Rouler une pelleteuse

Jusqu’à présent, si le Vietnam devait être représenté par un engin roulant, sans hésitation, j’aurais dit : la moto. Aujourd’hui, je n’en suis plus si certain...

Ce n’est pas tout de le dire, le Vietnam est véritablement un immense chantier où les carrières à ciel ouvert se multiplient aussi vite que les champignons qui poussent dans celles sombres et obscures. C’est qu’il en faut des matériaux pour construire toutes ces nouvelles routes qui filent à la conquête des montagnes et tous ces immeubles qui montent à l’assaut des cieux. Ciment, béton, chaux, mortier... tout ça ne se trouve pas sous le derrière d’une poule ! Il faut gratter la terre nourricière pour en extraire roches et graviers qui, broyés, mélangés, malaxés, permettront aux maçons de transformer en réalité les œuvres d’art imaginées par les architectes et les ingénieurs des ponts et chaussées... Mais, au tout début de cette chaîne d’ingéniosité et de labeur, il y a un outil que les Vietnamiens ont adopté avec leur enthousiasme habituel : la pelleteuse.

La pelleteuse, un outil que les Vietnamiens ont adopté avec enthousiasme.
Photo : VNA/CVN


Dents de la terre !

#####

## Tâche A
Dans les entrées, mettez à jour les lignes allant de celle qui contient « on y-axis-title: dynamic » jusqu'à celle qui contient « The width and height of the screenshot is (1200, 1200). » incluse : remplacez « scaling factor » par « zoom factor » et recopiez ces lignes sans autre modification.
Ce texte et les entrées constituent deux documents sans rapport entre eux.

#####

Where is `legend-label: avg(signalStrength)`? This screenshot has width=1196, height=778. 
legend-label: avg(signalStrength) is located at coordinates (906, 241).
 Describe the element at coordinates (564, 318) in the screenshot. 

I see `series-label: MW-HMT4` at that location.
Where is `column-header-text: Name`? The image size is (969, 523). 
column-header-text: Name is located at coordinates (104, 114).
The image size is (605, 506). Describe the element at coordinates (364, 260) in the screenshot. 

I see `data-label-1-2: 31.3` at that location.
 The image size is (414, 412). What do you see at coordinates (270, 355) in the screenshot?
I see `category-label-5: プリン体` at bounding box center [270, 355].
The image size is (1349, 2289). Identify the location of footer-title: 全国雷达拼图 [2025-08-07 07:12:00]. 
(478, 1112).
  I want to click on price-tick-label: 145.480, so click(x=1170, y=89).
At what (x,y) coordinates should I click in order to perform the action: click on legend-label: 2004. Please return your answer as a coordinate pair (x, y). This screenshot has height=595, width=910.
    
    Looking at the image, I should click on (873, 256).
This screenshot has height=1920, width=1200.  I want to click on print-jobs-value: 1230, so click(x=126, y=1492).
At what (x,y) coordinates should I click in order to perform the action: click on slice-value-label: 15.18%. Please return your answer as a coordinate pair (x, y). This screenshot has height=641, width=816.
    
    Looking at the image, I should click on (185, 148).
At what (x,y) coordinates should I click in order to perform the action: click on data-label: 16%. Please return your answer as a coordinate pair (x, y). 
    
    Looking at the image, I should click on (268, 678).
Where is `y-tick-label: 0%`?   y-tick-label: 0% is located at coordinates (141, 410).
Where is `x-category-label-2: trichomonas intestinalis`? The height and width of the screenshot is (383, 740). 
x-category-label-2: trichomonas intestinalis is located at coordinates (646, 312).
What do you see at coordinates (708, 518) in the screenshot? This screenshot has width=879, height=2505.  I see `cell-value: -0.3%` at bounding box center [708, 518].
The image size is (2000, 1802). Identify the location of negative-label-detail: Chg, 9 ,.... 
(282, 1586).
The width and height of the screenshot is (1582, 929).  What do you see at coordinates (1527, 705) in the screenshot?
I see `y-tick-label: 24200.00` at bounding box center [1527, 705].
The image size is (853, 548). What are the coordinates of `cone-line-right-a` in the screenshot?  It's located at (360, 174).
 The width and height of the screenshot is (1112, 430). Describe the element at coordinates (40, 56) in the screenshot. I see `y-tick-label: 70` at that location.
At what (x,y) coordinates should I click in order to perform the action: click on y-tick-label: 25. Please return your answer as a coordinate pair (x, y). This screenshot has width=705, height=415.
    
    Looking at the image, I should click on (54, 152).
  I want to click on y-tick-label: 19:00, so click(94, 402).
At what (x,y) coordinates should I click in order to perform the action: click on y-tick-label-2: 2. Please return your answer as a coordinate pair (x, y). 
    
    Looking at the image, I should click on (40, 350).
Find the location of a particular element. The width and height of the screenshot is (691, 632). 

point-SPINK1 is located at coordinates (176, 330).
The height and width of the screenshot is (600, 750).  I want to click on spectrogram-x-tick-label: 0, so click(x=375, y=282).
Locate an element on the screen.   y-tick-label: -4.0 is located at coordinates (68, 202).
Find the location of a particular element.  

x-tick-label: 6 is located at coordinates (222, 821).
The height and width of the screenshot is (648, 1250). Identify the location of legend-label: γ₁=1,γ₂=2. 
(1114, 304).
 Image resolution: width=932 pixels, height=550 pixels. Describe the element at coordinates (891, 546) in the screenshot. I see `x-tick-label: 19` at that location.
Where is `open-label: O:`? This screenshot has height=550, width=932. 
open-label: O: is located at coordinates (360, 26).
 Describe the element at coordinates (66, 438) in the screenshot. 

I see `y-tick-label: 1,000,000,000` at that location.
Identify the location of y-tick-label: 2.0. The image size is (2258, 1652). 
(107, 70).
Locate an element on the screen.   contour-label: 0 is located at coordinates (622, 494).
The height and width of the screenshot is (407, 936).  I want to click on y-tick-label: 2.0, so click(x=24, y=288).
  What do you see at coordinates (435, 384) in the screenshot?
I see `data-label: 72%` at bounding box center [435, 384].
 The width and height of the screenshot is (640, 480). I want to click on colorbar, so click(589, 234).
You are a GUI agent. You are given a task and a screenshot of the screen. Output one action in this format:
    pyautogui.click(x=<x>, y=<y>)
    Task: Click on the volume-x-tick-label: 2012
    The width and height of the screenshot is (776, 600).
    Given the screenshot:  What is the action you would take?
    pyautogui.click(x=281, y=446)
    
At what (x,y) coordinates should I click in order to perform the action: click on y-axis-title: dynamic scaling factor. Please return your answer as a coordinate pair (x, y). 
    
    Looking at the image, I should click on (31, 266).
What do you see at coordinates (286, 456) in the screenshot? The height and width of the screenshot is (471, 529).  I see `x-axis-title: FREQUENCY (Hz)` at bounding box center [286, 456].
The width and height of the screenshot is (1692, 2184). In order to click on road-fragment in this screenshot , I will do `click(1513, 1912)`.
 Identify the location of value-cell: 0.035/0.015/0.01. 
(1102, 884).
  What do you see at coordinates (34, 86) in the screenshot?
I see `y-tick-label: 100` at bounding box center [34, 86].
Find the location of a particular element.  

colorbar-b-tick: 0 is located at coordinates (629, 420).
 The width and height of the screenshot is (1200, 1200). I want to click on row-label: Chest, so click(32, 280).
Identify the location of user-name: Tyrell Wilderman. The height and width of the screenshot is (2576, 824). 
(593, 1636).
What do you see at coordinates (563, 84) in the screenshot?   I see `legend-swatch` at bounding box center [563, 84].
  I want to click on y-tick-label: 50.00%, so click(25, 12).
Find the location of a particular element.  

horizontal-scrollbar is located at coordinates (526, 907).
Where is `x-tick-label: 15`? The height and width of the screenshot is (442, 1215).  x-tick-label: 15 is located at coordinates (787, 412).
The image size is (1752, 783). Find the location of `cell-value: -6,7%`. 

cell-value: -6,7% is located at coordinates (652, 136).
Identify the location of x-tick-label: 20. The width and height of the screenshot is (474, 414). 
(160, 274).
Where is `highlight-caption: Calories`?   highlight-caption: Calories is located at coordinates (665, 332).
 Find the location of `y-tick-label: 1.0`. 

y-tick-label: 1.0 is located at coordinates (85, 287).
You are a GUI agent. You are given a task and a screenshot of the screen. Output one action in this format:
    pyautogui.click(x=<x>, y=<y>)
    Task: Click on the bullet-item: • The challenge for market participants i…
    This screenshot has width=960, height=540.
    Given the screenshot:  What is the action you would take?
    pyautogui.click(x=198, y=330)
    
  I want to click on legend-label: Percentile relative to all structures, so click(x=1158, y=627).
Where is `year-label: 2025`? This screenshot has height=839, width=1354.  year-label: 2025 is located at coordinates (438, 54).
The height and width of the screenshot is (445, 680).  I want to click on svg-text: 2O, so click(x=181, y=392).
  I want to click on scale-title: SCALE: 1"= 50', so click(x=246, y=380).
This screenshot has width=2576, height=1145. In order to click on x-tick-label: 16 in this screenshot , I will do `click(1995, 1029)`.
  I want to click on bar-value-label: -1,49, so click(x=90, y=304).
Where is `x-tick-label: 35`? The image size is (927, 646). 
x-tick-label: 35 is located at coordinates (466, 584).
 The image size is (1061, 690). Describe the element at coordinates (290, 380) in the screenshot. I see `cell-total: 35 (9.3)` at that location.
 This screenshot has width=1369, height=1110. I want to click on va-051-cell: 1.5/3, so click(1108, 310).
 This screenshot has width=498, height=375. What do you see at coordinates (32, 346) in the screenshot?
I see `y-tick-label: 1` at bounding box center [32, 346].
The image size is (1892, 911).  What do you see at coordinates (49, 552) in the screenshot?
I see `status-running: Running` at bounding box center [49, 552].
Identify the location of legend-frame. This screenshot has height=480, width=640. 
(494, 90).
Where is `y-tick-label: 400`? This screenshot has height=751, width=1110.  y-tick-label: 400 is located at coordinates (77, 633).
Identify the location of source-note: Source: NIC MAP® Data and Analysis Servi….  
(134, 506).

#####

## Tâche B
Répondez à ces questions sur le texte consacré à la pelleteuse au Vietnam :
(i) Quel engin roulant aurait jusqu'à présent représenté le Vietnam, selon le texte ?
(ii) Qu'est-ce qui se multiplie aussi vite que les champignons ?
(iii) Quel outil les Vietnamiens ont-ils adopté avec leur enthousiasme habituel ?

## Réponse attendue A
At what (x,y) coordinates should I click in order to perform the action: click on y-axis-title: dynamic zoom factor. Please return your answer as a coordinate pair (x, y). 
    
    Looking at the image, I should click on (31, 266).
What do you see at coordinates (286, 456) in the screenshot? The height and width of the screenshot is (471, 529).  I see `x-axis-title: FREQUENCY (Hz)` at bounding box center [286, 456].
The width and height of the screenshot is (1692, 2184). In order to click on road-fragment in this screenshot , I will do `click(1513, 1912)`.
 Identify the location of value-cell: 0.035/0.015/0.01. 
(1102, 884).
  What do you see at coordinates (34, 86) in the screenshot?
I see `y-tick-label: 100` at bounding box center [34, 86].
Find the location of a particular element.  

colorbar-b-tick: 0 is located at coordinates (629, 420).
 The width and height of the screenshot is (1200, 1200). I want to click on row-label: Chest, so click(32, 280).

## Réponse attendue B
(i) La moto.
(ii) Les carrières à ciel ouvert.
(iii) La pelleteuse.